Seldane (terfenadine) — the Allergy Pill Pulled in 1998 for Deadly Heart Arrhythmias

When Hoechst Marion Roussel pulled Seldane from the U.S. market in 1997 and the Food and Drug Administration formally withdrew its approval effective 4 November 1998, the official posture was prudent stewardship; the documented record shows the company removing a drug it had known to be conditionally lethal for at least six years, and doing so only once it had a patented, profitable substitute ready to sell. Seldane (terfenadine), synthesized by Richardson-Merrell chemists in 1973 and marketed in the United States in 1985 as the world’s first nonsedating antihistamine, was a genuine therapeutic advance: it relieved hay fever without the drowsiness that made older antihistamines hazardous to drivers and workers. That advance concealed a defect in the molecule itself.

The gap between promise and harm lay in pharmacokinetics. Terfenadine as swallowed was a prodrug, almost entirely converted by the liver enzyme CYP3A4 into an active metabolite that did the antihistamine work. The unconverted parent compound, however, blocked the hERG (Kv11.1) cardiac potassium channel, prolonging the QT interval and inviting torsades de pointes, a chaotic ventricular rhythm that can kill within minutes. So long as metabolism was brisk, parent levels stayed trivial and the heart was safe.

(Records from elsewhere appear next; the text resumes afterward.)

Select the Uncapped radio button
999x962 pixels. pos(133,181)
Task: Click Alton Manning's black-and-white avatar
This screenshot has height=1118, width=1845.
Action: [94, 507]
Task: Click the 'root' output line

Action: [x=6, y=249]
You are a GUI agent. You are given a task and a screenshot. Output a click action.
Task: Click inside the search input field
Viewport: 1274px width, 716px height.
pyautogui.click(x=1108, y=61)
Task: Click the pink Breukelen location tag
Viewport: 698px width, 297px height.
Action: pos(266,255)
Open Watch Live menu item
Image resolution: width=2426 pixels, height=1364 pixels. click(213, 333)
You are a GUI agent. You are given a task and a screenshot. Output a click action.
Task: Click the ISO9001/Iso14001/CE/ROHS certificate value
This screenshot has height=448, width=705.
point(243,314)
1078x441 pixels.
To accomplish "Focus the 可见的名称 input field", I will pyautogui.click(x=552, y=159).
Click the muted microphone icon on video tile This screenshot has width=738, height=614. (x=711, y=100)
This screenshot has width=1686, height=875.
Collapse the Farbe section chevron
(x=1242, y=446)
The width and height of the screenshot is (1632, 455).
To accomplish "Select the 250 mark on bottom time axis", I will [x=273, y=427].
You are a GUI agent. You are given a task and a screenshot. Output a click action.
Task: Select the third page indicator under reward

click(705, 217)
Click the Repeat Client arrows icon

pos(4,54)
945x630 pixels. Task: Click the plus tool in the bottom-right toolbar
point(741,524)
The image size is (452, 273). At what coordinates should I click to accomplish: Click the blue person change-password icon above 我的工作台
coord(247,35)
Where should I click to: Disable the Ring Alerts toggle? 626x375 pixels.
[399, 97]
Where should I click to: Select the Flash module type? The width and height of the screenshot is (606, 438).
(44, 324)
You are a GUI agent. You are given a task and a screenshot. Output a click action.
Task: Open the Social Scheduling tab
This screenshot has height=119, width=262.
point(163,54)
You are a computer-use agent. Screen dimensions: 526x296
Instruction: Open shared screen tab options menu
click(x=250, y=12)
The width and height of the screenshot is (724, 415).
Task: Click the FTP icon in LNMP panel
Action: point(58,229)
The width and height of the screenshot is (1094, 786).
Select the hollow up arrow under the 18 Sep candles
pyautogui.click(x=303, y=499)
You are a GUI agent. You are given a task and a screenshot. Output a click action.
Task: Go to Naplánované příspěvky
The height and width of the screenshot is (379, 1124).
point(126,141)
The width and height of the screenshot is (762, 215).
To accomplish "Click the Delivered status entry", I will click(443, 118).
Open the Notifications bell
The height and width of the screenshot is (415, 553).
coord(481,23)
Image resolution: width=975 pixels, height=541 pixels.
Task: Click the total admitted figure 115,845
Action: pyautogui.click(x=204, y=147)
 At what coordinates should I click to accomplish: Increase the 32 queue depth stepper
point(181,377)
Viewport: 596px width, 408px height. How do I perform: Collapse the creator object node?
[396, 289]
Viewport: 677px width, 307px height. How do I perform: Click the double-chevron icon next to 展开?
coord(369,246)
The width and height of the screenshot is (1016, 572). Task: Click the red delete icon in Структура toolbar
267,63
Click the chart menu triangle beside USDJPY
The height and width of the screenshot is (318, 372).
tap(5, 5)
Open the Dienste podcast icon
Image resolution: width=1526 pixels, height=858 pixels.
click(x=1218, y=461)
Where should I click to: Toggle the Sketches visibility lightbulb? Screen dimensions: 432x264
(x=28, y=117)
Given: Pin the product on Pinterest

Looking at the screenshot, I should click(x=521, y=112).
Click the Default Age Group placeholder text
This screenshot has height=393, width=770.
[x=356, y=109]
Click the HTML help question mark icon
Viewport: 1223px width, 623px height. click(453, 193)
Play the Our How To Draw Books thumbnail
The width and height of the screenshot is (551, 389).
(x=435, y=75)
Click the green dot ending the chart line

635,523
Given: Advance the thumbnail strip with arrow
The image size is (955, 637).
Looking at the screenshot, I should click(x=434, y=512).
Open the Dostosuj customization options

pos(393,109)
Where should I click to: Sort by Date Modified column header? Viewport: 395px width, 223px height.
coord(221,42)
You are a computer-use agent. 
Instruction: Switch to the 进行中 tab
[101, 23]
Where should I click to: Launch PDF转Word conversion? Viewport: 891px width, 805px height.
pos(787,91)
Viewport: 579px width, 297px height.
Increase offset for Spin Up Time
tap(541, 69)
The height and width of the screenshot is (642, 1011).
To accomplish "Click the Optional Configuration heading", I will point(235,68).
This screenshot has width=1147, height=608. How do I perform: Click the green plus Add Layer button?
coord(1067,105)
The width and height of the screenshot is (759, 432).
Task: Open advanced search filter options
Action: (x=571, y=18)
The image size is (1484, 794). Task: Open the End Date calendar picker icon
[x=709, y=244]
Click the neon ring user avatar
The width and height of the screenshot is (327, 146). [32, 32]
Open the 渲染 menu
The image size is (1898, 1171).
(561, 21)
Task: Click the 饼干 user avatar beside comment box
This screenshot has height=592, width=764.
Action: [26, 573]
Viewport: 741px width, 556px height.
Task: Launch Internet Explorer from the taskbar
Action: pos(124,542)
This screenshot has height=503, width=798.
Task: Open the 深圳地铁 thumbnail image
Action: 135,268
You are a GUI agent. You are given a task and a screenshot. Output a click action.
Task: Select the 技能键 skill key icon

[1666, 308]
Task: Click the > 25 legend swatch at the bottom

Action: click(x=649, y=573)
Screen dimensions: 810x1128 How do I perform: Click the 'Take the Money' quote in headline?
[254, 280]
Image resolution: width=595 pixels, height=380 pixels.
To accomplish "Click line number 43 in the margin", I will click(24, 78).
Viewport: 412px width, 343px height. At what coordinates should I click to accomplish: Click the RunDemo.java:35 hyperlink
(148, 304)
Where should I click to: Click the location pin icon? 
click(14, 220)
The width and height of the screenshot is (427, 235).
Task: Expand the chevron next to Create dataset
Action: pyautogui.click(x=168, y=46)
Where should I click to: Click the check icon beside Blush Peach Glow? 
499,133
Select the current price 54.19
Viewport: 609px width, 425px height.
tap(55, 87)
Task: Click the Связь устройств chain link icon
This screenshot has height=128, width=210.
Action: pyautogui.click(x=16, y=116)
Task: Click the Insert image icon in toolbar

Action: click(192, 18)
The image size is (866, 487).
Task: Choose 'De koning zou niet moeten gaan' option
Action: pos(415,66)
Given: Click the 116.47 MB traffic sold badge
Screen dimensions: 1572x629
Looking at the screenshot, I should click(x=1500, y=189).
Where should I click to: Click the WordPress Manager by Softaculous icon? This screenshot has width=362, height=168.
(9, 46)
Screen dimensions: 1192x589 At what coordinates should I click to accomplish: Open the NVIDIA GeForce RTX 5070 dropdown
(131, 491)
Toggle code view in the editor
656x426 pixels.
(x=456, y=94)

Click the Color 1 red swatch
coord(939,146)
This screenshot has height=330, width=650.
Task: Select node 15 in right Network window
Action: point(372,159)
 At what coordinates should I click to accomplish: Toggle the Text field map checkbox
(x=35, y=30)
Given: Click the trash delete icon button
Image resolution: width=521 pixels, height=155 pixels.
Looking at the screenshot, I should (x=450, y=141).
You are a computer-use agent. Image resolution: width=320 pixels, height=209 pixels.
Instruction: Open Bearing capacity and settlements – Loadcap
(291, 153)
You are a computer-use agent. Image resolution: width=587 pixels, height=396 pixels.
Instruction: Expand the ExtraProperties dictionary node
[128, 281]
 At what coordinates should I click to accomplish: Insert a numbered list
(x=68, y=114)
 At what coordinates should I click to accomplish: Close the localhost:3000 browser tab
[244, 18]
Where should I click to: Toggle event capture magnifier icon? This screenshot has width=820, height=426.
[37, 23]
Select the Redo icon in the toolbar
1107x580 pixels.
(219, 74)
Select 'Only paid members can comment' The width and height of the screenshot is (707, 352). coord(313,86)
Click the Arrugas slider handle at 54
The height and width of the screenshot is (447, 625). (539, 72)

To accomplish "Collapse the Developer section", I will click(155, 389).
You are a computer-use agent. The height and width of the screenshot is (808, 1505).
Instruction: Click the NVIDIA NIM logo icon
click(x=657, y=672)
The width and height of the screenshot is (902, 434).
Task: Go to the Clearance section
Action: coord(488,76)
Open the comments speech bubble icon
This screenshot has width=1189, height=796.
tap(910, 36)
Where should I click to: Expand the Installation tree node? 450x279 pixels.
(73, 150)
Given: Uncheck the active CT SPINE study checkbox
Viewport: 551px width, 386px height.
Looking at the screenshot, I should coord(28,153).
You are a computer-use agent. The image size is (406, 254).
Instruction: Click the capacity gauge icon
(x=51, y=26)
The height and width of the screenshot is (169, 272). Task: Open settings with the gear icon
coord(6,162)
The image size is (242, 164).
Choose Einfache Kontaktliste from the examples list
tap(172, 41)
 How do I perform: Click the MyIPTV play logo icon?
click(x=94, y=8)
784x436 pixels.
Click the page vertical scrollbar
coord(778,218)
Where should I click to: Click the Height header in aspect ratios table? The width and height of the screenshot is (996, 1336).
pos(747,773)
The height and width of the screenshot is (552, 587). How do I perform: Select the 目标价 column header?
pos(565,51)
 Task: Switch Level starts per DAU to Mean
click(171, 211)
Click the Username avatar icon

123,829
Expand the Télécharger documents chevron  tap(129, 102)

But any common CYP3A4 inhibitor — the antifungals ketoconazole and itraconazole, the macrolide antibiotics erythromycin and clarithromycin, even a glass of grapefruit juice — could throttle that conversion, let the parent drug pile up, and convert an allergy pill into an arrhythmogen. A patient stable for years could be killed by a course of antibiotics for a sinus infection.

The verdict is therefore plain at the outset: the danger was not a late surprise but a measured, published mechanism. FDA reports flagged ventricular arrhythmias by June 1990; a boxed warning followed in July 1992; and the landmark Honig study in JAMA in March 1993 demonstrated, in healthy volunteers, that ketoconazole co-administration made parent terfenadine accumulate and the QT interval lengthen. For most of the drug’s life the response was a warning label on a product that remained on pharmacy shelves and, for a time, was even pursued for over-the-counter status.

What finally ended Seldane was not the body count but the chemistry of replacement. The active metabolite — fexofenadine — carried the antihistamine benefit without the parent compound’s hERG liability. Marion Merrell Dow’s successor patented it, the FDA approved it as Allegra in July 1996, and only then did the maker withdraw Seldane and the FDA move to revoke approval. Terfenadine became the first blockbuster pulled for QT-related arrhythmia, the case that taught regulators to screen new drugs against the hERG channel, and a byword for a harm that was understood, labeled, and tolerated until a safer money-maker was ready.